= Provided text =
=== Begin Enclosure ===
On Patricia's sage advice, here is the webiste for Freecycle in Toronto -- it's a kind of free Craig's List.

February 27, 2008

Mr. Bug has no problem with coal

I spent a few days down in West Virginia looking into where we in Ontario get much of our coal. It was eye-opening. If you haven't had time to read the article, then check out the slide-show (same page). It's a Cole's Notes version.

One of the most damaging thing about mountaintop removal coal mining is the valley fills it creates. Basically, they lop the top third of a mountain off and then pitch it all into the valley below.

Some people who live in those valleys are understandably upset about it. And they've started to take the companies, and the government to court -- first for doing it, and then for allowing them to do it.

This has inspired a Pro-Coal group in the area called "Friends of Coal." It's funded by Walker Machinery, a company that's in the business of providing mining equipment -- and fixing it --  for these very mines. The owner of the company, Steve Walker, says the locals opposing the mines "range from uninformed citizens to eco-terrorists." The water coming off these mine sites are "almost completely cleaner than the water that's already there," he says.
And then the biggest threat -- without mining, the state will have to turn to gambling to make money.

His company has funded this ad. It's an enlightening picture of American politics around global warming.

-- Catherine Porter

February 22, 2008

Challenge 6 -- We just want to say one word...

This week we just want to say one word to you — just one word — “Plastics.”

But while the businessman who spoke (something like) this immortal line in the 1967 film The Graduate viewed plastics as the key to the future, and fortune, our aim this week is to put them in their proper place.

Plastics are not Satan in shiny disguise. They have many important functions. They’re not so benign, though, when produced at great environmental expense, used briefly, then, tossed away to pile up in landfills or go through an energy-intensive collection, sorting and recycling process.
=== End Enclosure ===
= Dataset entries =
=== Begin Enclosure ===
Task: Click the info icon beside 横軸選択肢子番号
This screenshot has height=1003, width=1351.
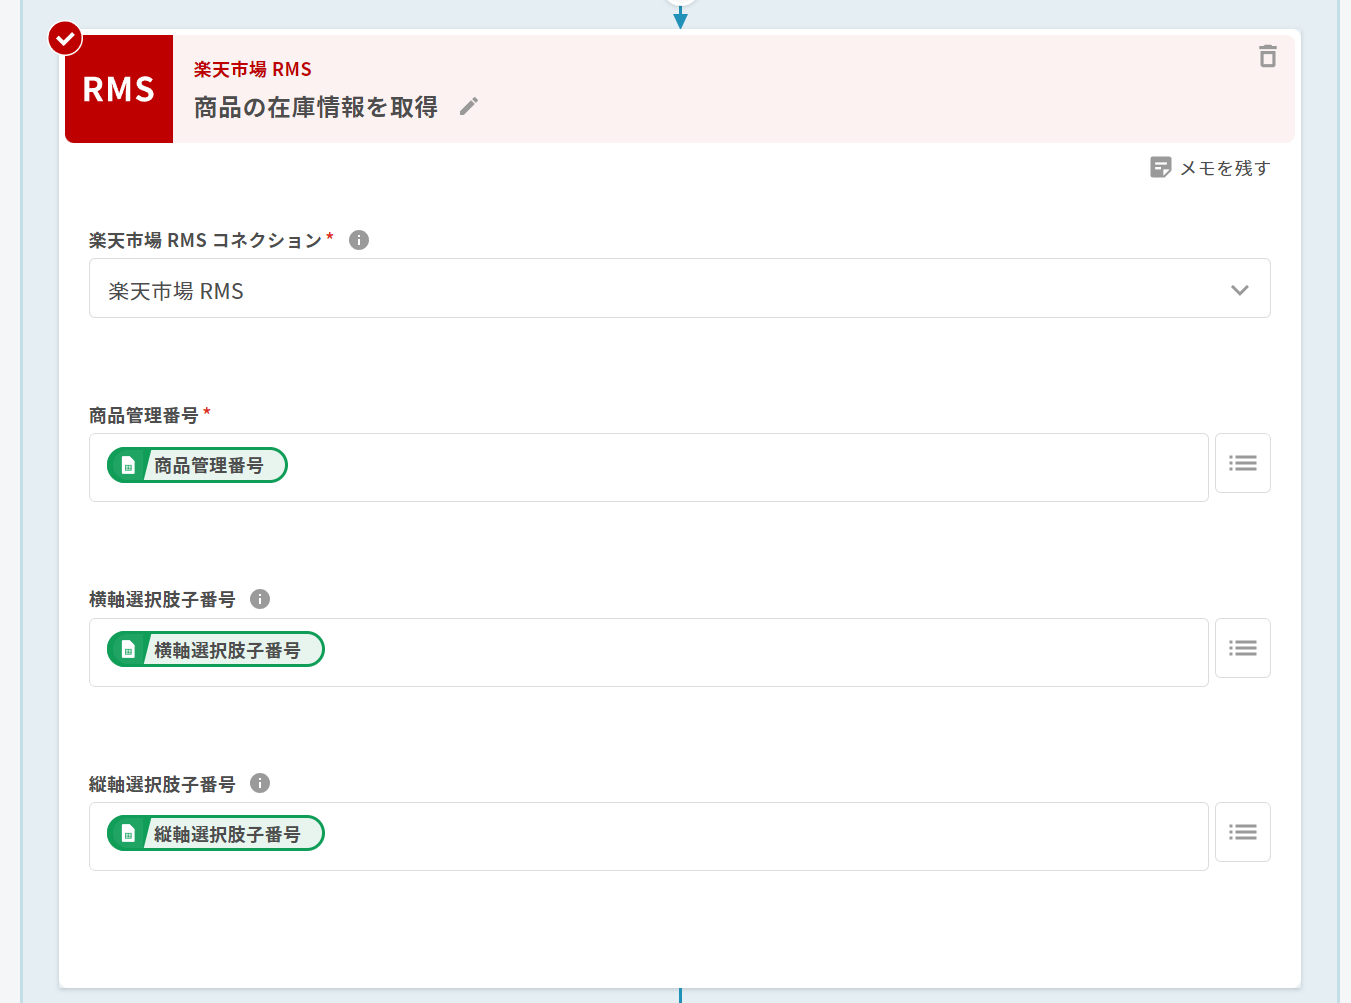Action: pyautogui.click(x=260, y=599)
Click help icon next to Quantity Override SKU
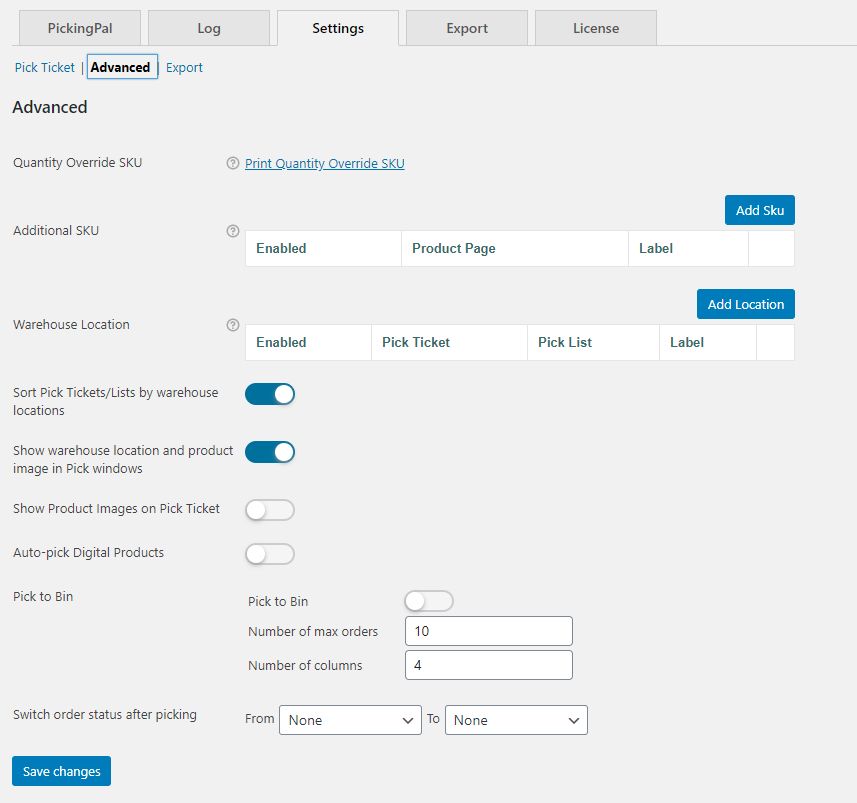The height and width of the screenshot is (803, 857). (233, 163)
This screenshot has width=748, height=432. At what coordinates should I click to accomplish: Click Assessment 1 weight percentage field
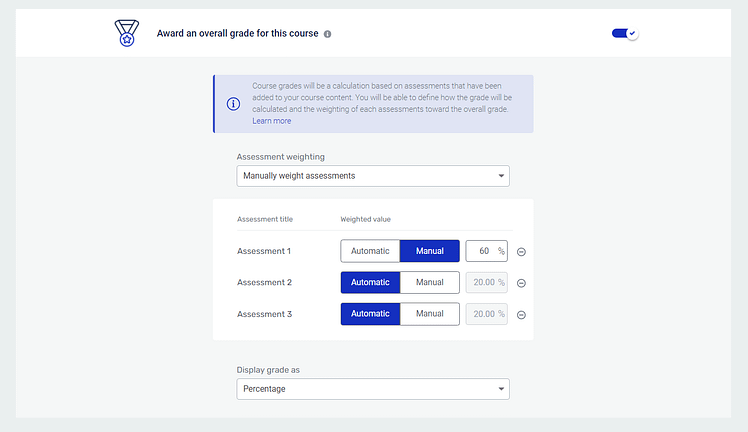click(x=486, y=251)
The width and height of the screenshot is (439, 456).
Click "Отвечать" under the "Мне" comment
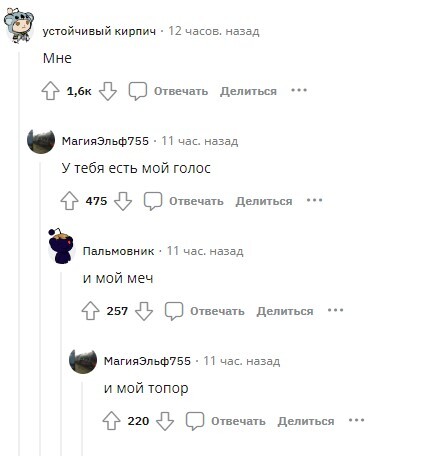click(181, 91)
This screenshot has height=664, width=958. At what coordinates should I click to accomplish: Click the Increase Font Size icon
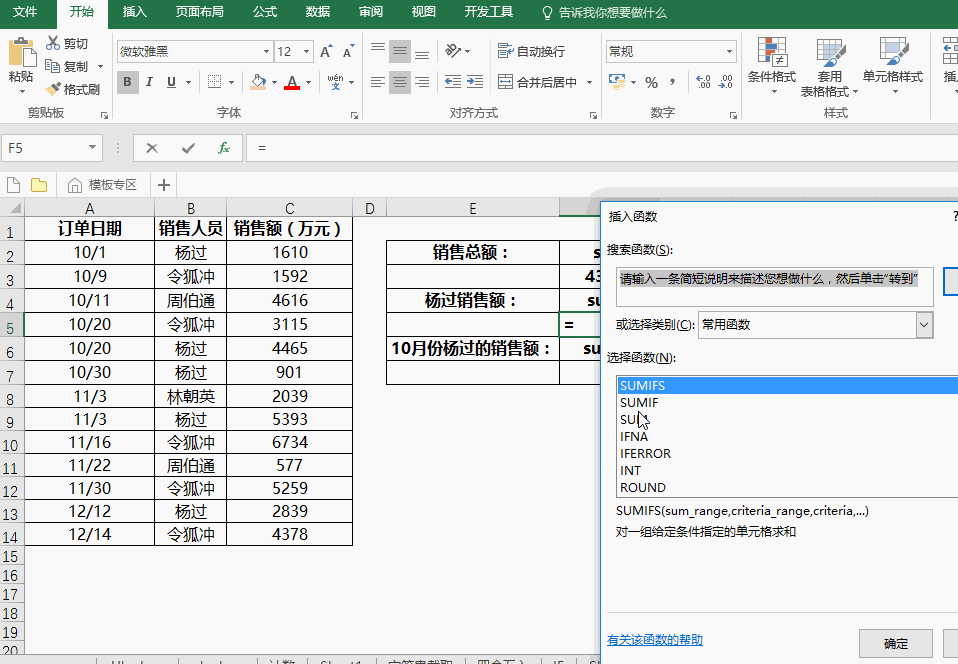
=== End Enclosure ===
= Exercise directions =
Return, word for word, the stretch of the provided text starting with "On Patricia's sage" and going on through "them to do it.".

= Response to the exercise =
On Patricia's sage advice, here is the webiste for Freecycle in Toronto -- it's a kind of free Craig's List.

February 27, 2008

Mr. Bug has no problem with coal

I spent a few days down in West Virginia looking into where we in Ontario get much of our coal. It was eye-opening. If you haven't had time to read the article, then check out the slide-show (same page). It's a Cole's Notes version.

One of the most damaging thing about mountaintop removal coal mining is the valley fills it creates. Basically, they lop the top third of a mountain off and then pitch it all into the valley below.

Some people who live in those valleys are understandably upset about it. And they've started to take the companies, and the government to court -- first for doing it, and then for allowing them to do it.